> **TASK TO COMPLETE**:
Which lines of the records contain the word "will"? Copy each one.
··········
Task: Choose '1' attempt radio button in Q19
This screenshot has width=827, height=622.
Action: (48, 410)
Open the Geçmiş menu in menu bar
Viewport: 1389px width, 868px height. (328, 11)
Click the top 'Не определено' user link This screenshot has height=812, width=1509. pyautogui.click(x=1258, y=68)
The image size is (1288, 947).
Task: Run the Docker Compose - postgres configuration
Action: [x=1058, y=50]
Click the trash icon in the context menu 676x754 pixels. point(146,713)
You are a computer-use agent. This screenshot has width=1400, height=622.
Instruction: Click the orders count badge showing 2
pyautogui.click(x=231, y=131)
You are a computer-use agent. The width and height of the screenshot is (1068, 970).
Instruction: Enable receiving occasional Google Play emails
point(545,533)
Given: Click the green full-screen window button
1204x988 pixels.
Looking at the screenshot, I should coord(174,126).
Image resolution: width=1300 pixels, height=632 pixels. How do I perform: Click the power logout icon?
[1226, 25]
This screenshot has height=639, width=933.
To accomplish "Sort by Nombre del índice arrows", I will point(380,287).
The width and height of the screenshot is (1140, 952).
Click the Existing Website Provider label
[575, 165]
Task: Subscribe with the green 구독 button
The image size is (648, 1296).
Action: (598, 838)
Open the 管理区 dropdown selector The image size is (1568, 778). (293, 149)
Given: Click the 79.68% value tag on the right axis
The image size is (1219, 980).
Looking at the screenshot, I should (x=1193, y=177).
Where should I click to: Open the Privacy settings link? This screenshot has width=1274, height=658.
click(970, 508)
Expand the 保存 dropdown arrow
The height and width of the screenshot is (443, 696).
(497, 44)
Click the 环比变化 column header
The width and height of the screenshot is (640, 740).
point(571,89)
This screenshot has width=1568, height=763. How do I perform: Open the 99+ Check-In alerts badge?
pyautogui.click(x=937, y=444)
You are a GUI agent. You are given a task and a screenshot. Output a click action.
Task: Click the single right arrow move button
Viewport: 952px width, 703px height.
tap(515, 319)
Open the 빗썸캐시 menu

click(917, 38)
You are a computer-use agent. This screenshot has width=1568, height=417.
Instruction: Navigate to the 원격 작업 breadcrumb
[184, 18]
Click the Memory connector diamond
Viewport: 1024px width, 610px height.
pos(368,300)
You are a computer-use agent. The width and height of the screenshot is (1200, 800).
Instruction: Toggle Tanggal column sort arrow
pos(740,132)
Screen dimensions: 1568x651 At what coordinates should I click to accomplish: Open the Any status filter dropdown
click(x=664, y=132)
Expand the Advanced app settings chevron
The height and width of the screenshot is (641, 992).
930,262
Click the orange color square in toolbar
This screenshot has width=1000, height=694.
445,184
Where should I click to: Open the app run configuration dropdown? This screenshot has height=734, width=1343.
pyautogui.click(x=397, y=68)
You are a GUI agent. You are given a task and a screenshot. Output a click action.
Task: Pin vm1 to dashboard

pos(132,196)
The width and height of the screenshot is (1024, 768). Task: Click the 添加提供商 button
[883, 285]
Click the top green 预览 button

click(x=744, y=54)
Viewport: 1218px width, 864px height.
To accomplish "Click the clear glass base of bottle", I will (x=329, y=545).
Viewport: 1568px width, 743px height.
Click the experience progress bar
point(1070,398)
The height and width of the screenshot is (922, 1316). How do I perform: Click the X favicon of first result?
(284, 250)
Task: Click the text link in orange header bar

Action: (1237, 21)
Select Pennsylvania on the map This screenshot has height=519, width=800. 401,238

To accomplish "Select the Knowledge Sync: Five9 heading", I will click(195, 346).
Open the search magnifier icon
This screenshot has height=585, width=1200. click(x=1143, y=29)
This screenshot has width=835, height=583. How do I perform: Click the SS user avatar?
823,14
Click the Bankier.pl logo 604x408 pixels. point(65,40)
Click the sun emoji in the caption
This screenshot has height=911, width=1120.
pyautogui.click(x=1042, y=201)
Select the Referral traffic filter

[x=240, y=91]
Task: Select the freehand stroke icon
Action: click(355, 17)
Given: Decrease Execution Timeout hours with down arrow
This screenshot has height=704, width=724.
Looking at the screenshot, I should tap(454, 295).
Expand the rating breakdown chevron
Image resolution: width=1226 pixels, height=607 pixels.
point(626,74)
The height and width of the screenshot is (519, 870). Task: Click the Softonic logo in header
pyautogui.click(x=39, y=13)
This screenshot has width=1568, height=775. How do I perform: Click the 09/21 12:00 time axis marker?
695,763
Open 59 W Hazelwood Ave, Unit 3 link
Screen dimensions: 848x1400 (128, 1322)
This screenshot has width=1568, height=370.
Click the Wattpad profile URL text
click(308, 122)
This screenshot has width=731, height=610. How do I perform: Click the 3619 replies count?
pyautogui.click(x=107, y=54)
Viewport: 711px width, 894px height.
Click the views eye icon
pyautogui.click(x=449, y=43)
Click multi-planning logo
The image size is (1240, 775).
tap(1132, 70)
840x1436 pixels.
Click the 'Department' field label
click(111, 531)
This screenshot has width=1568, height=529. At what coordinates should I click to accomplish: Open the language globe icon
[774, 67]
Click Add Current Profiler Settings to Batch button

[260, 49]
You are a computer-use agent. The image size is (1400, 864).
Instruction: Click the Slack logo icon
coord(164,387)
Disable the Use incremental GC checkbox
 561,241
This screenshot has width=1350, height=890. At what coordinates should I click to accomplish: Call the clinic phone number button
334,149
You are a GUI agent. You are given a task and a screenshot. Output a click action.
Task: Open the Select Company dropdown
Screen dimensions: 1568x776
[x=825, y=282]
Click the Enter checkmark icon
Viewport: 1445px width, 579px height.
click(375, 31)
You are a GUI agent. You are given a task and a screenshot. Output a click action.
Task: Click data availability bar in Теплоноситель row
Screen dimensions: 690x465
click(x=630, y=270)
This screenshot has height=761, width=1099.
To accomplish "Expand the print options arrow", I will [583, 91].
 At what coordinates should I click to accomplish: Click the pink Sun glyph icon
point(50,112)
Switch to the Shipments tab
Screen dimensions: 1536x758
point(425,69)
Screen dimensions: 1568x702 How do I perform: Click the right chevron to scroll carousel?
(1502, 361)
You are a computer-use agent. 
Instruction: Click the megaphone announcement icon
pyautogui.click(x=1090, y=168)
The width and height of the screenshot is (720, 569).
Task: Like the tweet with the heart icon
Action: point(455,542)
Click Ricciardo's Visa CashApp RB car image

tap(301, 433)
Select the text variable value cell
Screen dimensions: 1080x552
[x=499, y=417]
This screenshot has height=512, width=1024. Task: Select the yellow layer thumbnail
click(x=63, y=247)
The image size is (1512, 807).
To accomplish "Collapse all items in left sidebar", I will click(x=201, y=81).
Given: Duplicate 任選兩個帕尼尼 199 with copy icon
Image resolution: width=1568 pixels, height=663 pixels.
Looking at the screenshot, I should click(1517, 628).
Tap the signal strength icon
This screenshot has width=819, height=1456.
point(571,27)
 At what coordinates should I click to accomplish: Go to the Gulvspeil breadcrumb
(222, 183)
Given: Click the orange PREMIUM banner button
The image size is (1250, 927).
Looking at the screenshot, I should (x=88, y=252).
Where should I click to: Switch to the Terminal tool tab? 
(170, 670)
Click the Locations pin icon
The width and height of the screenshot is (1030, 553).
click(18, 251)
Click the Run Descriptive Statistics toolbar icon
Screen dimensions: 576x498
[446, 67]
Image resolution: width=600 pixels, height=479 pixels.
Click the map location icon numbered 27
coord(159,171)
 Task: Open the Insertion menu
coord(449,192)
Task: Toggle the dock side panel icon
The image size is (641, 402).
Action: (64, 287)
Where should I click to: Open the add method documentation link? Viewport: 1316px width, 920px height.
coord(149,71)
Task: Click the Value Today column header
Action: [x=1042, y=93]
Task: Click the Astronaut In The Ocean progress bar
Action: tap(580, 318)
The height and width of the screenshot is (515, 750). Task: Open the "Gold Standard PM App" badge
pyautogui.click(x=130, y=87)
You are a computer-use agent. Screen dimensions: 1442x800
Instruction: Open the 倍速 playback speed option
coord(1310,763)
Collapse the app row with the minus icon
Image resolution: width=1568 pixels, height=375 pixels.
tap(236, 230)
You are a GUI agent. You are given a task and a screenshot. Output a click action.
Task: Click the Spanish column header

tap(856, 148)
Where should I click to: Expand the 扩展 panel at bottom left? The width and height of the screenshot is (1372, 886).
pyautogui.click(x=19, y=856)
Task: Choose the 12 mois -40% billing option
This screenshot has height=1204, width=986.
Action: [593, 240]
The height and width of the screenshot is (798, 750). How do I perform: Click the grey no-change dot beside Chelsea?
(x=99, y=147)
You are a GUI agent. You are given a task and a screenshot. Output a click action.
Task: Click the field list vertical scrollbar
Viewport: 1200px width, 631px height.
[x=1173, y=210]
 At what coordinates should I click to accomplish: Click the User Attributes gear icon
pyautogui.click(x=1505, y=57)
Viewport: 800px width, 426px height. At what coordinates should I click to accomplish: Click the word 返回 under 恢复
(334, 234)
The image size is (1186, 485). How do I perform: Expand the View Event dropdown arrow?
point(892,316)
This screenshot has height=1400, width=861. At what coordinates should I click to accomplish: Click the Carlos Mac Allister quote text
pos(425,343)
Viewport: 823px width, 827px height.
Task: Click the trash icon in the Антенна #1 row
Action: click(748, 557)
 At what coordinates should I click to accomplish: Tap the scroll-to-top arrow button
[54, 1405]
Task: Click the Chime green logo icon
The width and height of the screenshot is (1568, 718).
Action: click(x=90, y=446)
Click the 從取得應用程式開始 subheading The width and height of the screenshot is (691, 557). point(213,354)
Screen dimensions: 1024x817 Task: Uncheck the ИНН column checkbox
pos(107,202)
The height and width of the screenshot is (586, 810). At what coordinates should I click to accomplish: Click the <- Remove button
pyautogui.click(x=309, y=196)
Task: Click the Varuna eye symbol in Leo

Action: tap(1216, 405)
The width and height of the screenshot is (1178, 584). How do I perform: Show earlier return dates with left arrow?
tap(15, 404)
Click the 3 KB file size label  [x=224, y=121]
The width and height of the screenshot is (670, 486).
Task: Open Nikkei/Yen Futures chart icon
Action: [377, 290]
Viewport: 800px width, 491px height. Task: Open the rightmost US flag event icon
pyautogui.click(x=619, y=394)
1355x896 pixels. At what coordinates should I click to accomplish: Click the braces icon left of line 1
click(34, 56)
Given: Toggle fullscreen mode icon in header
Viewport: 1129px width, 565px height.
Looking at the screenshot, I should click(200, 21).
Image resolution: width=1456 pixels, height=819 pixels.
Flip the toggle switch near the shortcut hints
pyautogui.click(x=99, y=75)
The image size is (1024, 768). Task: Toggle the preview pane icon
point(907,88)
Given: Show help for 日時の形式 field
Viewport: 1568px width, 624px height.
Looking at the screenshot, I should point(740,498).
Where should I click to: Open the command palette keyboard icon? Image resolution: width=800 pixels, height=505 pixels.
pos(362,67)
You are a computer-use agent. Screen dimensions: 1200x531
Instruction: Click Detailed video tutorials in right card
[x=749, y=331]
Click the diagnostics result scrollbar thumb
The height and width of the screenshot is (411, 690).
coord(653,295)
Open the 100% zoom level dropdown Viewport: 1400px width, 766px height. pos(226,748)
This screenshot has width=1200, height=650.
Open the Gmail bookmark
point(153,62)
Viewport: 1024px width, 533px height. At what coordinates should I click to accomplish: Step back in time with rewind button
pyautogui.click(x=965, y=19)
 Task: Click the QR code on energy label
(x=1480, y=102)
··········
> **EXERCISE OUTPUT**:
To accomplish "Sort by Nombre del índice arrows", I will point(380,287).
To accomplish "Click the clear glass base of bottle", I will (x=329, y=545).
To accomplish "Select the Knowledge Sync: Five9 heading", I will click(195, 346).
To accomplish "Expand the print options arrow", I will [583, 91].
To accomplish "Collapse all items in left sidebar", I will click(x=201, y=81).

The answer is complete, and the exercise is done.